Friday, January 20, 2012

Three Arab Israelis arrested after calling for boycott of Peres lecture



Three Palestinian citizens of Israel who study at the Jerusalem College of Engineering (JCE) were arrested on Wednesday for allegedly threatening other students planning to attend a lecture by Israeli President Shimon Peres.
While they themselves openly boycotted the lecture, their arrests were made as a result of a complaint filed against them for making threats and incitement. They however claim that they were arrested for calling for the boycott of the lecture itself.
They have been placed under house arrest by a local court and expelled from Jerusalem for one week so as to prevent them talking to other students. The names of two of the three students were released: Khalil Gharra from Jit and Rafat Shaban from Majd Al Koroum.
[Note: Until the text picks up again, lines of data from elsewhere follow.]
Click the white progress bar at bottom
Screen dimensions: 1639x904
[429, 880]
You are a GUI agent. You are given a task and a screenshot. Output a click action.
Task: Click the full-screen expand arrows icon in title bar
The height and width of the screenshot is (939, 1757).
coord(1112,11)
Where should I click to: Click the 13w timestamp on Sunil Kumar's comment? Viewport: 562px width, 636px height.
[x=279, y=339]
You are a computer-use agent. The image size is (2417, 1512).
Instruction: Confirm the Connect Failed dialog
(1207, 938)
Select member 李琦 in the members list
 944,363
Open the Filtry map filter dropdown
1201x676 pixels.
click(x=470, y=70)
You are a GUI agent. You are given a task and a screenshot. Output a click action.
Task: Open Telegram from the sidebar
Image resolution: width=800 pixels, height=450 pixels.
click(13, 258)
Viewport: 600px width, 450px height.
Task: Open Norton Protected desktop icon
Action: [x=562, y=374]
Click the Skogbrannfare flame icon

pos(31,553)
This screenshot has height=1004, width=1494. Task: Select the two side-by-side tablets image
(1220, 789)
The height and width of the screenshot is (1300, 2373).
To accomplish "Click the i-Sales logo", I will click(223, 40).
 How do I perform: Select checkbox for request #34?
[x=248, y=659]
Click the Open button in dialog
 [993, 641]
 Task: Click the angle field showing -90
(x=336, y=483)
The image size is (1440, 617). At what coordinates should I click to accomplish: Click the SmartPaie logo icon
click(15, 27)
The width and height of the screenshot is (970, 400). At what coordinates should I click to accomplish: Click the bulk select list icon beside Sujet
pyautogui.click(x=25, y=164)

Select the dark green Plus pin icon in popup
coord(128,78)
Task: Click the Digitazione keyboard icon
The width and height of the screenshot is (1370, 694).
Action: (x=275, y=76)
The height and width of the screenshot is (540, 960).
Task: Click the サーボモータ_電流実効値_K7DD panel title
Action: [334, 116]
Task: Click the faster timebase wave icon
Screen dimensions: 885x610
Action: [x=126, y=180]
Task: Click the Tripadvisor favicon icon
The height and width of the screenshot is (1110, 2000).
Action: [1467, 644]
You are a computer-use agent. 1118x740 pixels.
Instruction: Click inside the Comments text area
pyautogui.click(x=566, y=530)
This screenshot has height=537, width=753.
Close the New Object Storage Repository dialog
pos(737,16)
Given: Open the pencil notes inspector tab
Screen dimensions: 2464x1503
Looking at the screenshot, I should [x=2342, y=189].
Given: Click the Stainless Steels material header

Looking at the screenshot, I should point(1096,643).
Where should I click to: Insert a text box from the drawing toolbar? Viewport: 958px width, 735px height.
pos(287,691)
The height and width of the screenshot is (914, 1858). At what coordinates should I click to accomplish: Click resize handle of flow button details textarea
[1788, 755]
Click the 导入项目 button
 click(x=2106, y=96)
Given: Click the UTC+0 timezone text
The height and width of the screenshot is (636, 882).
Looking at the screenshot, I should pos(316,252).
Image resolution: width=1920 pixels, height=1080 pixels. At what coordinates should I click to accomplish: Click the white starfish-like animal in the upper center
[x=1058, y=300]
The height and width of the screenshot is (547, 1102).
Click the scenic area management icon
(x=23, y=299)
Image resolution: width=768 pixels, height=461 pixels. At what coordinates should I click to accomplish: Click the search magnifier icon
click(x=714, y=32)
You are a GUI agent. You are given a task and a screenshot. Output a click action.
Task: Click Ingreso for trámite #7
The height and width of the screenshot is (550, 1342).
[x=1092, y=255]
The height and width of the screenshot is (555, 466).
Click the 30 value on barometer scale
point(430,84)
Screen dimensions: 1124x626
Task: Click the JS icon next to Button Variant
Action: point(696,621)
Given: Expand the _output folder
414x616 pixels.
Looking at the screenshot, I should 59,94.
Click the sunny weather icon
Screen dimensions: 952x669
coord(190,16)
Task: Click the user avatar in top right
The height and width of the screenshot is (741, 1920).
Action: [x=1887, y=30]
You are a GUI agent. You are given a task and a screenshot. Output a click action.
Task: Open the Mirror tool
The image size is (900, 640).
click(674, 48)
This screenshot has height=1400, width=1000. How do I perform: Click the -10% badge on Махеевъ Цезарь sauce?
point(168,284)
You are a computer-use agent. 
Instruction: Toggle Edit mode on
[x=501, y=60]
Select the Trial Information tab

According to both Arab news sites and Ynet, the three students wrote on the college’s Facebook page that they would not attend the lecture – in fact, according to reports, not a single Arab student attended the event. Other students commented that this was a blatant violation of their basic right to freedom of expression and implied this was a consequence of the “Boycott Law,” which went into effect last July.
The Boycott Prohibition Law makes it a civil offense to openly call for a boycott of any Israeli business or institution, whether inside the 1967 borders or the occupied West Bank. It allows all those who feel they have been harmed by a boycott, whether against Israel or an Israeli institution or territory to sue the person or organization who publicly called for it, without proving any damages.
Since it passed last year and sparked outrage not only by Israeli leftists and human rights organizations but also by the American Jewish community, there have been no reports of any breach of the law or suits filed.
One cannot be arrested for calling for boycott, and the Jerusalem District Police claim they only made the arrests after a complaint was made that the students were threatening other students. Still, this story appears to reek of the spirit of the “Boycott Law,” since it is not yet clear what the students did to warrant the charge of threats and incitement. It is also not clear who filed the complaint.